By Chris Mudd, News Writer


The holiday movie bonanza has come and gone, and we’re back in the throes of academia. Hooray.

There were plenty of awesome movies that came out over winter break, but one of the most successful was Peter Jackson’s second chapter in the Hobbit trilogy: “The Hobbit: The Desolation of Smaug.”

Being a Tolkien nerd my whole life, I dished out the money on opening weekend to get my fantasy fix, yet not without reservations, as the first in the series had its fair share of problems.

I’m also obligated to mention that I’ve read the book, but I’ve attempted to distance myself from the all-too-common “book is better than the movie” trope.

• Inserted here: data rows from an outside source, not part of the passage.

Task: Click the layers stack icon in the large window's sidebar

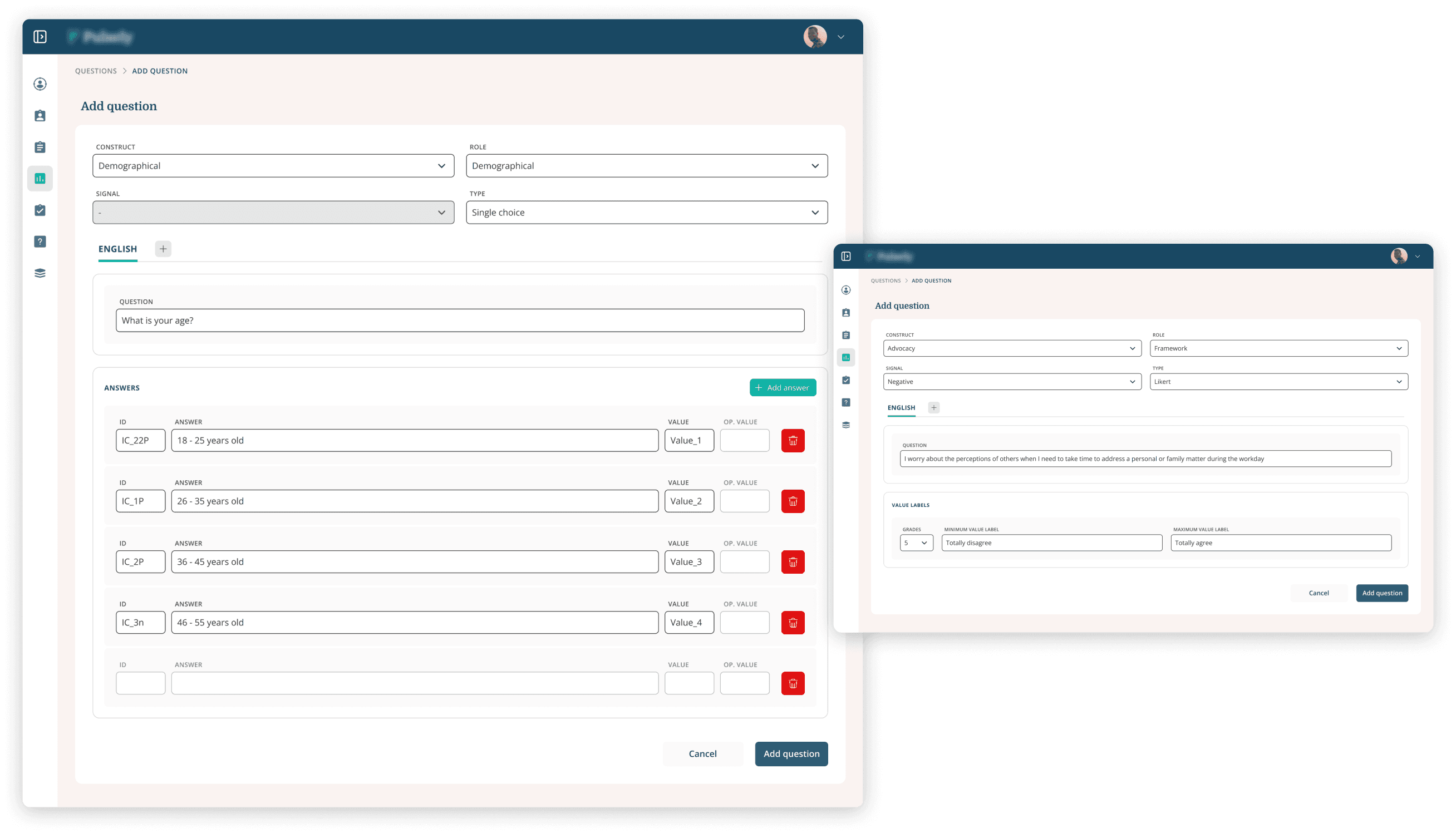Action: (x=40, y=273)
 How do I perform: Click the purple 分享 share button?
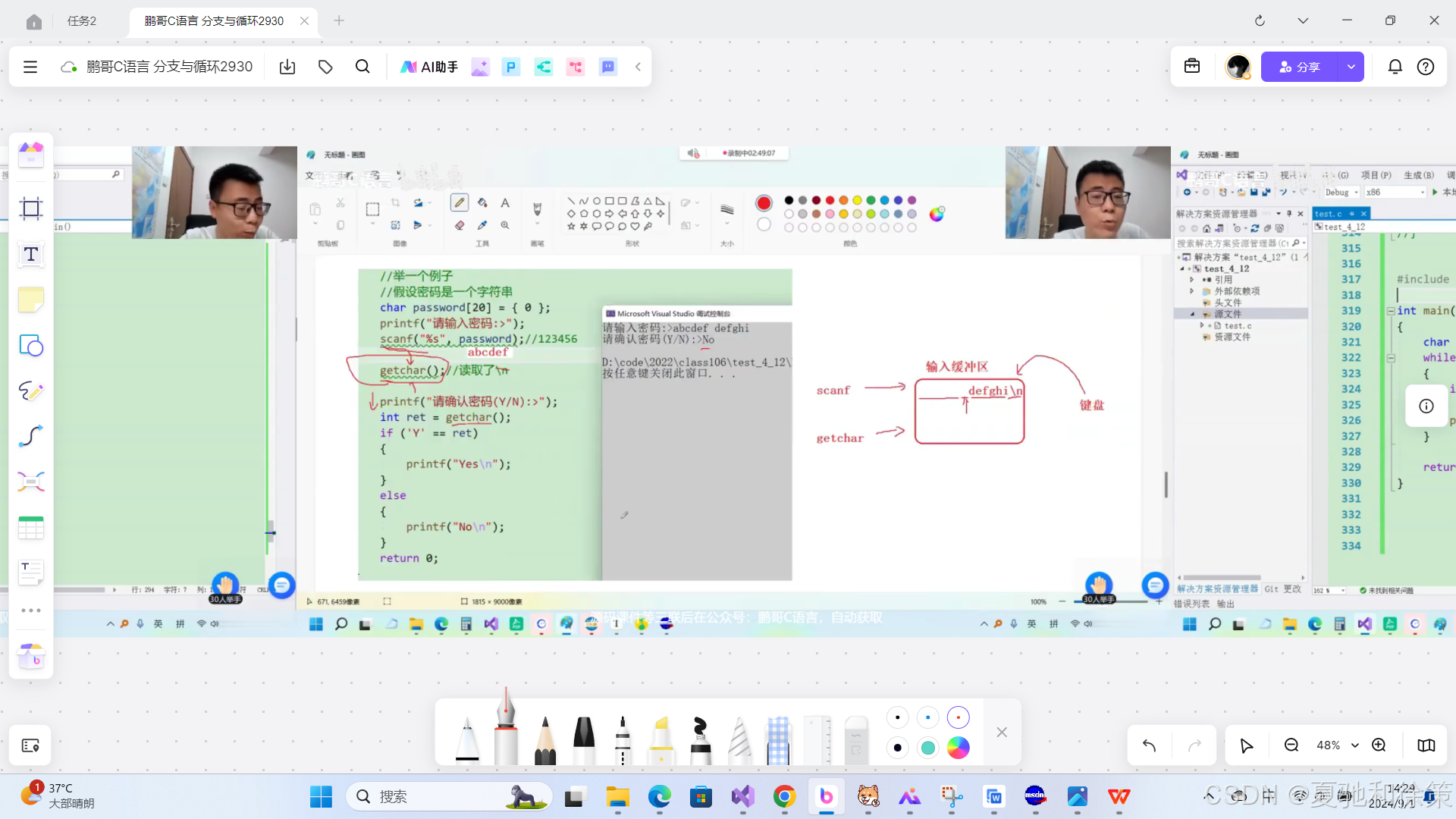[x=1300, y=67]

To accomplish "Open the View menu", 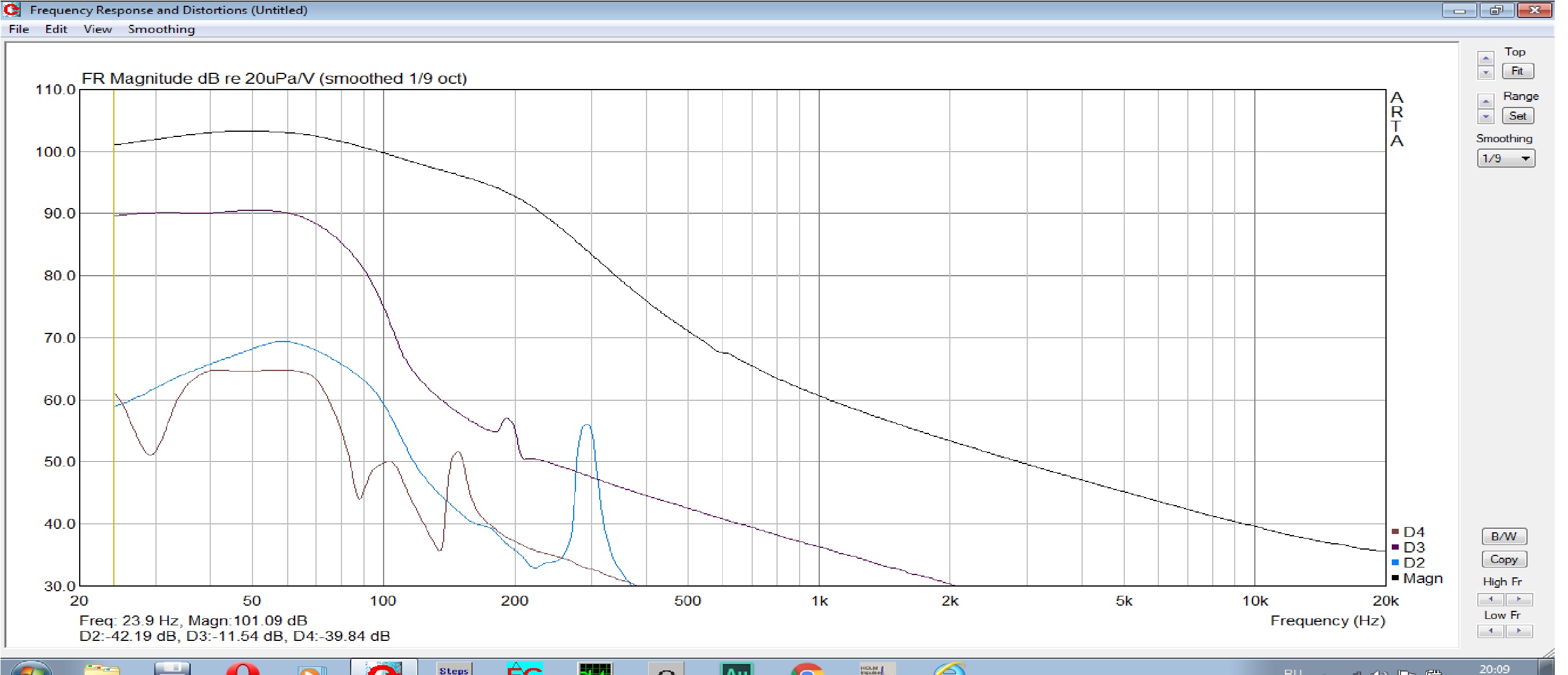I will pyautogui.click(x=98, y=29).
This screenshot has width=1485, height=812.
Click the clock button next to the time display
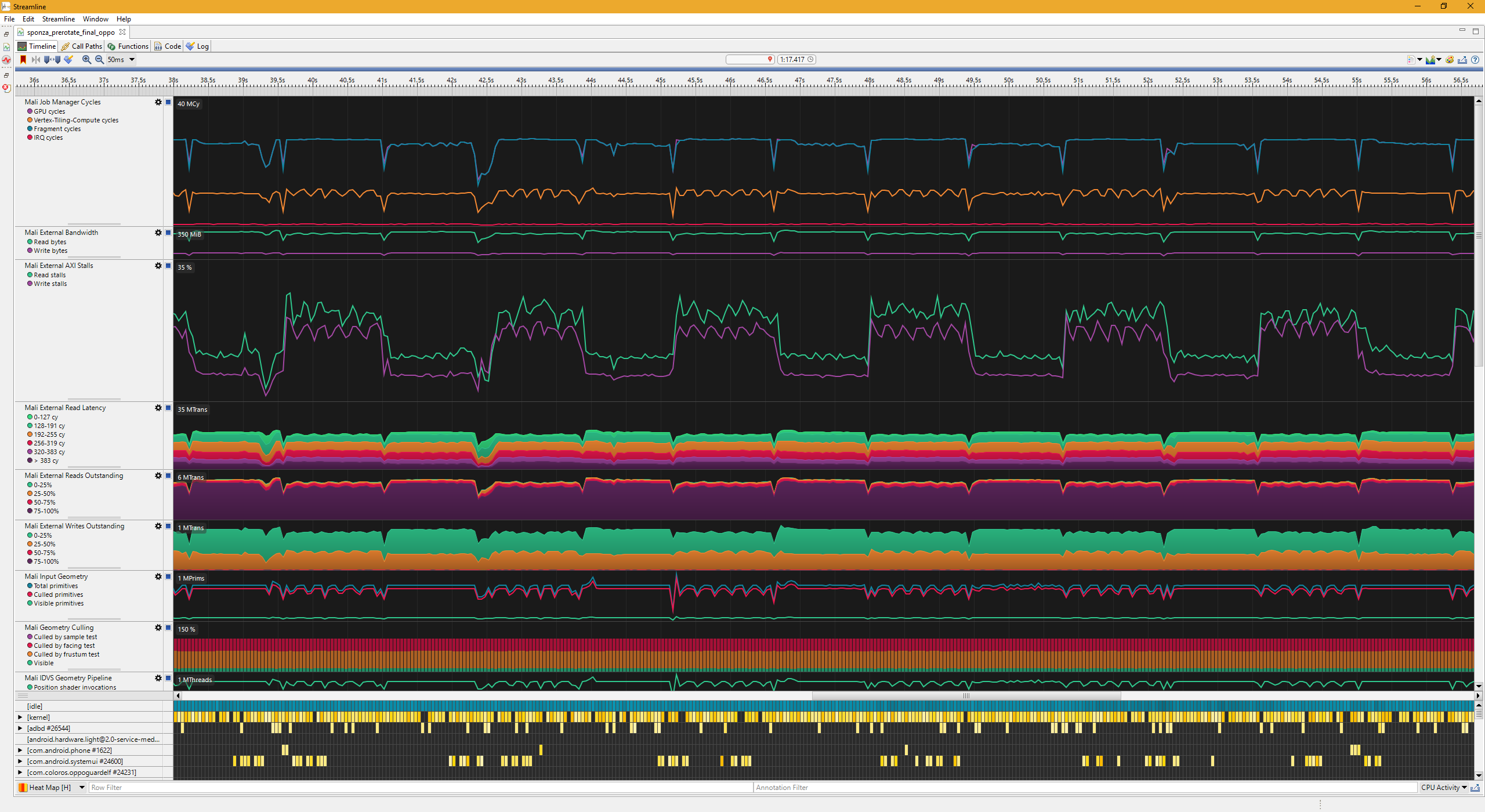click(x=810, y=59)
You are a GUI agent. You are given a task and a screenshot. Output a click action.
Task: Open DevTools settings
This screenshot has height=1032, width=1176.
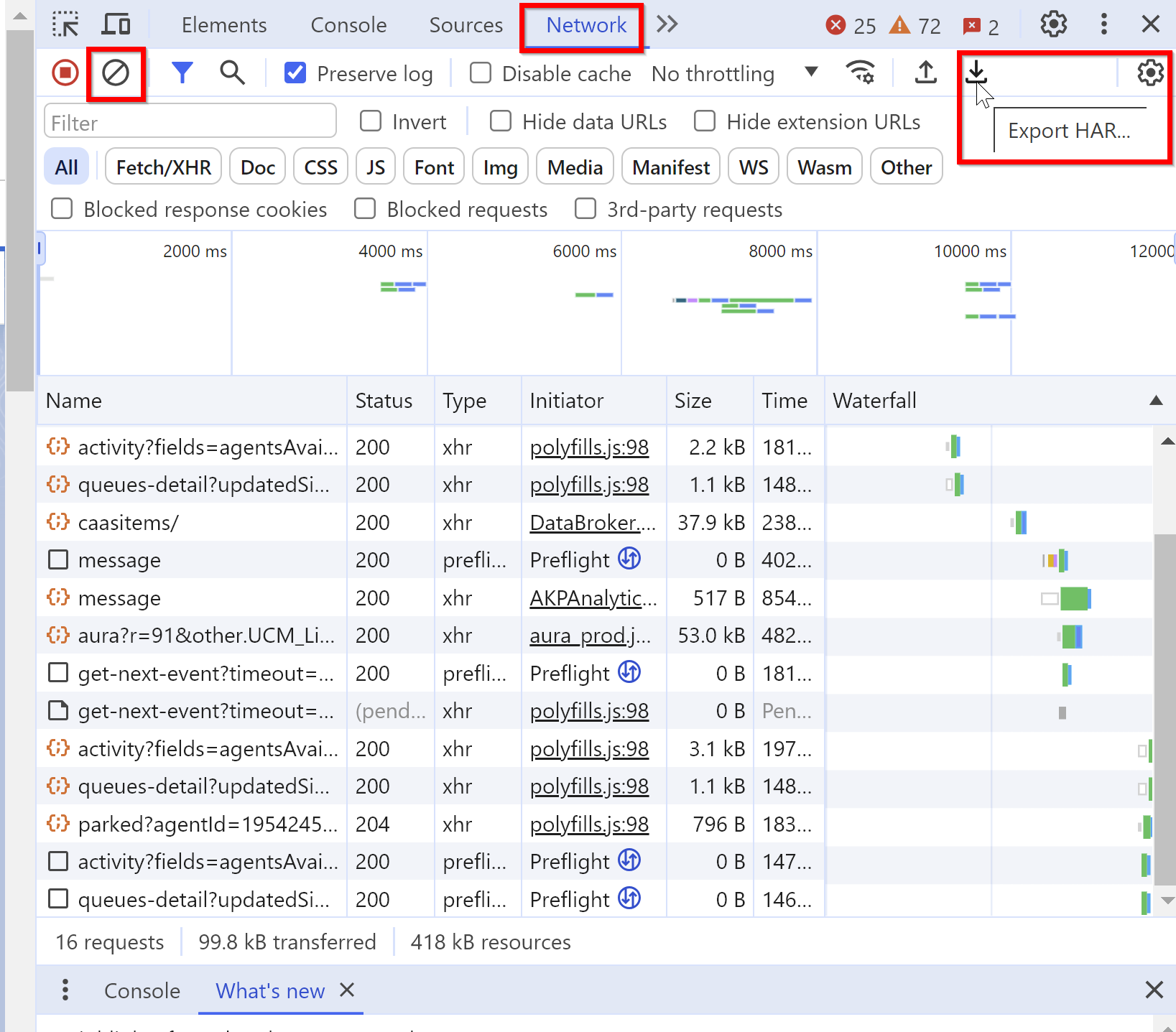click(x=1052, y=24)
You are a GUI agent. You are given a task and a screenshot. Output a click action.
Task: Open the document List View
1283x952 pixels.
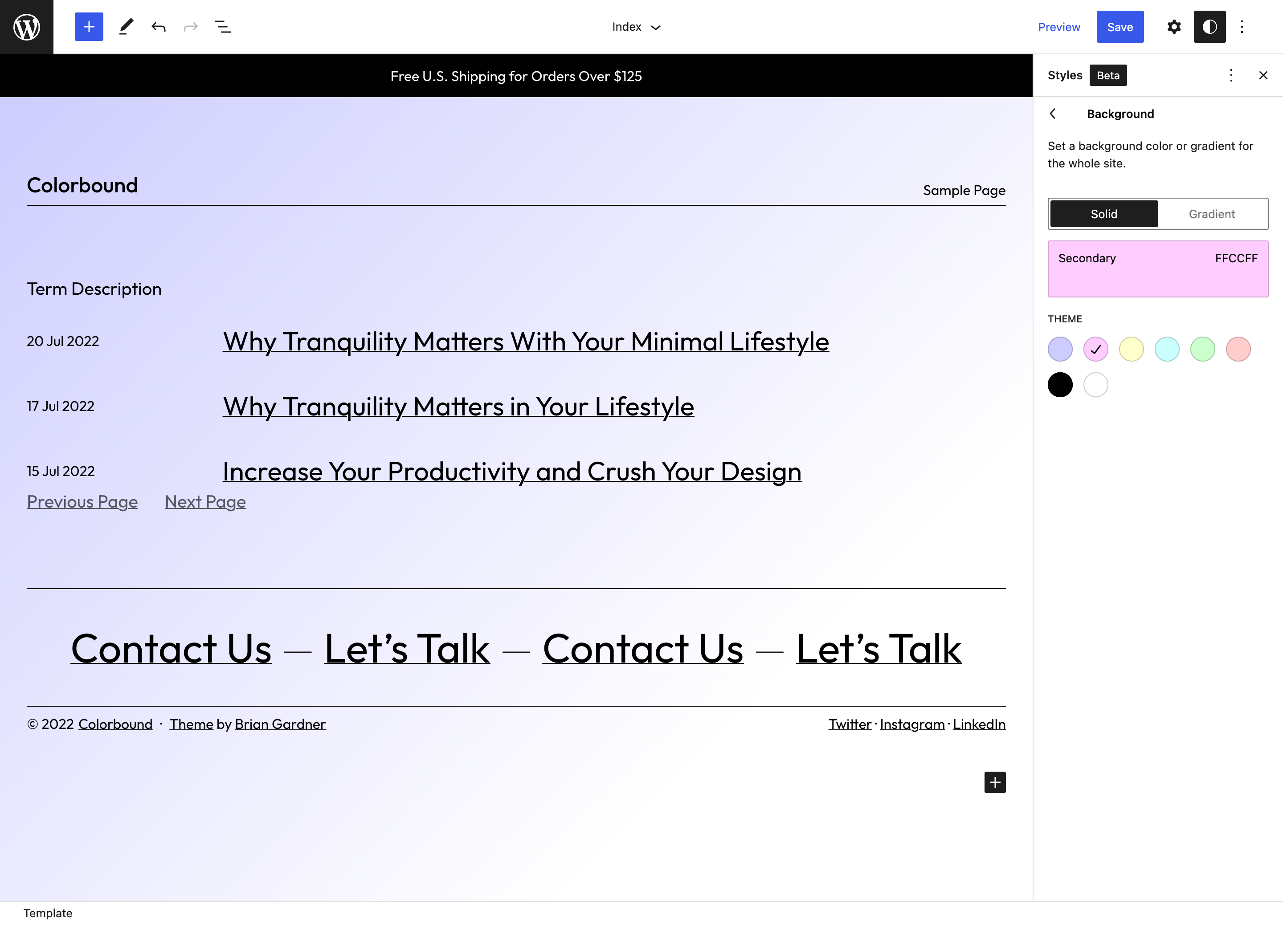pyautogui.click(x=223, y=27)
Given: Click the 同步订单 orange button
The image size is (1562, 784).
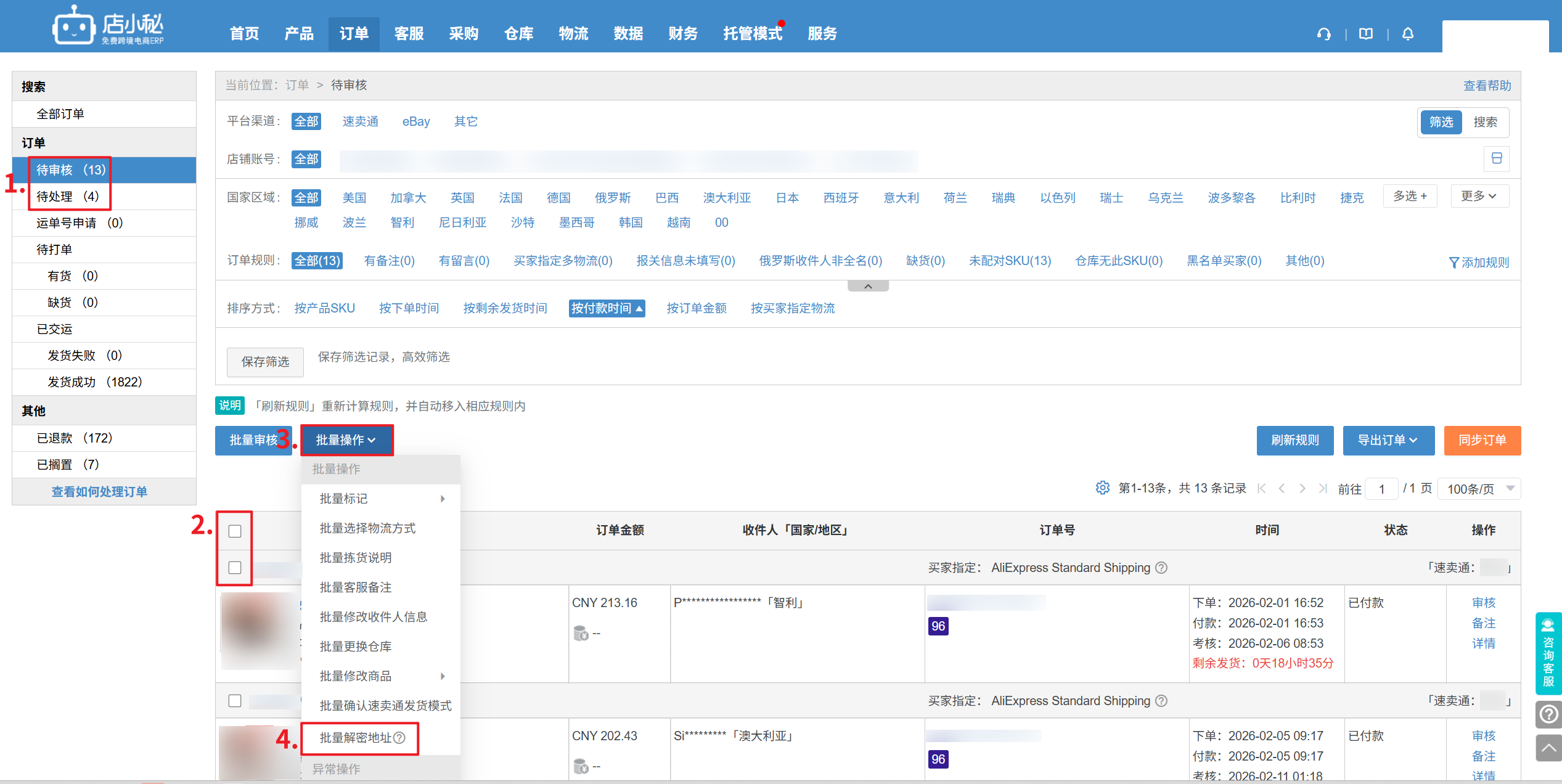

“The Desolation of Smaug” wastes no time in reminding the audience that Bilbo Baggins and his Dwarven buddies are in over their heads. Their quest to reclaim the ancient homeland of Thorin Oakenshield under the Lonely Mountain has not gone unnoticed, as they spend the majority of the film either captured or being run down. To that effect, the film maintains a fast pace from start to finish — with the obvious short moments of downtime.

The action of the film is stellar, although heavily dependant on the use of special effects. It’s a minor pitfall, as the themes of the film do lend themselves to a whimsical visual style. This isn’t “Lord of the Rings.” It’s not about the end of the world. The stakes are significantly more personal.

Therein lies part of the problem. The circumstances never seem dire enough to worry about any of the characters. It’s an issue that all prequels have to deal with. We know who lives, so nothing the antagonist throws at them is of any danger.

The beast, Smaug, has a fair amount of screen time, which he certainly deserves. Brought to life by Benedict Cumberbatch, the most famous of dragons is one of the most interesting characters in the prequel trilogy. His sheer mass and power made the last act of the film one of the mostmemorable moments to watch.

We’re introduced to multiple new characters, like Tauriel the elf, Bard the smuggler and even old favorite Legolas makes his way back into Middle Earth.

Overall, it’s a fun flick. It’s not particularly awesome in any way, but it is worth dishing out $10 to see. The three-hour movie time didn’t bring attention to itself, as there’s enough going on to garner attention.

However, I can’t help but feel let down. “Desolation of Smaug” suffers from middle-chapter syndrome, and serves as a very long commercial for the third and final film. No doubt that is intentional, so we’ll have to see if “The Hobbit: There and Back Again” lives up to the hype.